UTXO Storage

The UTXO set represents the current state of ownership of all Satoshi tokens in existence.

Except for Coinbase transactions, every other valid transaction spends at least one UTXO and creates zero or more new UTXOs, plus zero or more unspendable outputs. The UTXOs that are being β€˜spent’ obviously must come from previously successful transactions, and these may be recorded in the current or a previous block.

An unspent output may be created and spent in a few milli-seconds, or it may remain unspent for decades, depending on when they are used in a transaction. This means that the unspent outputs must be persisted for as long as they remain unspent.

A UTXO is like an envelope to hold a set of tokens. Once the envelope is opened, it cannot be closed or reused. The tokens move from one envelope to another. Wallets hold sets of envelopes with tokens inside.

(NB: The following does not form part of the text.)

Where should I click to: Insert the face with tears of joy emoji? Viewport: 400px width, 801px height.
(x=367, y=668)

When two envelopes are opened as (two) inputs to a transaction, the tokens are removed from the envelopes and added into new envelopes in the desired quantities.

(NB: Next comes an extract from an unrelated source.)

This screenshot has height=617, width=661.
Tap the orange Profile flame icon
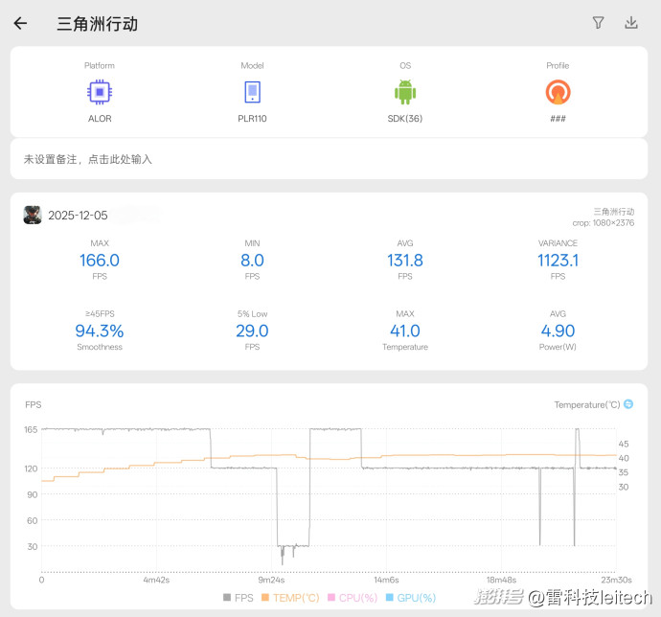coord(558,92)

The private key is a seal that allows you to stop others from opening the envelope. The public key or address is where the envelope is to be sent or accessed. It is like the address in bitcoin being the address on a letter. Nodes (miners) are there to check the seal before you can open the envelope. Only the true holder of the seal opens the envelope as miners verify the holder of the seal. An envelope can be sealed by 2 or more parties. Then, the nodes verify the agreement so the envelope is only opened according to the rules that where set when the envelope was sealed.

But, a court can tell the gatekeepers, the nodes, the verifiers, open the envelope and the miners will have to open the sealed envelope, breaking the seal.

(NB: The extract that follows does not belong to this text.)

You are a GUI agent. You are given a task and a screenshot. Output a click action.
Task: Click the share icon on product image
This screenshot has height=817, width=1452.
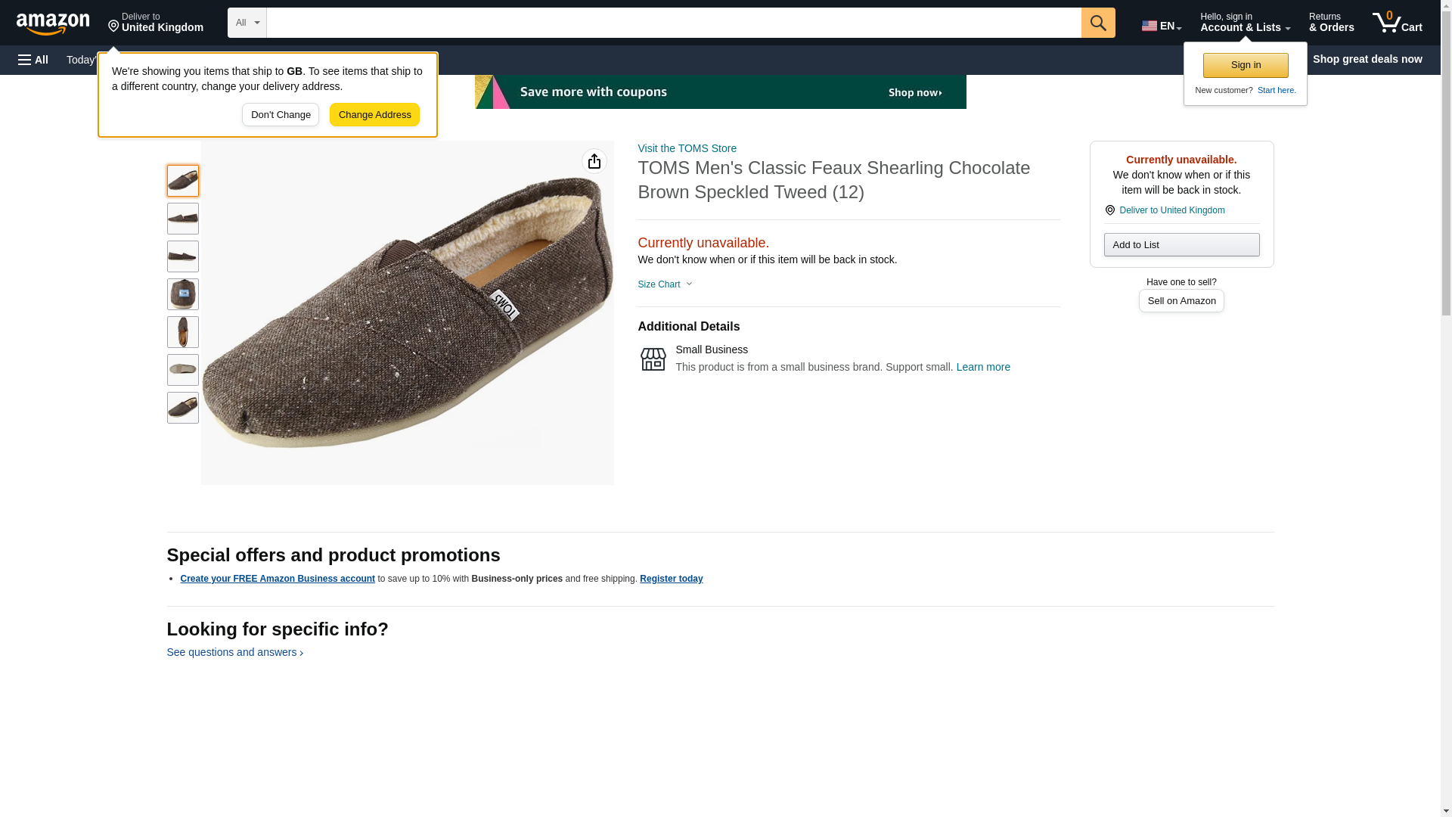594,161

The UTXO is a registration or serial number on the envelope. There is only one serial number on any envelope and these are not ever re used. You can move tokens into a new envelope, but the serial number is only set when "stamped" and recorded by miners.

That envelope is valid, the tokens exist in a virtual state even before they are recorded on the blockchain by nodes. But, the serial number registering the tokens is only permanently affixed when nodes enter the number in the ledger.

UTXOStorage comprises of set of components which handle storage (short term and long term) of UTXOs. Due to the nature of the storage which would sometime have requirement of some UTXOs being maintained in cache, short term memory or some in long term memory so the storage itself is designed in such a manner that it supports the needed access of these UTXOs based on how active they have been. It also is used by most of the node components to get status of the UTXOs as described in the diagram below.

A UTXO can be in various possible states at any point in time in the database. Each of the processes does its own set of interactions with UTXO Storage.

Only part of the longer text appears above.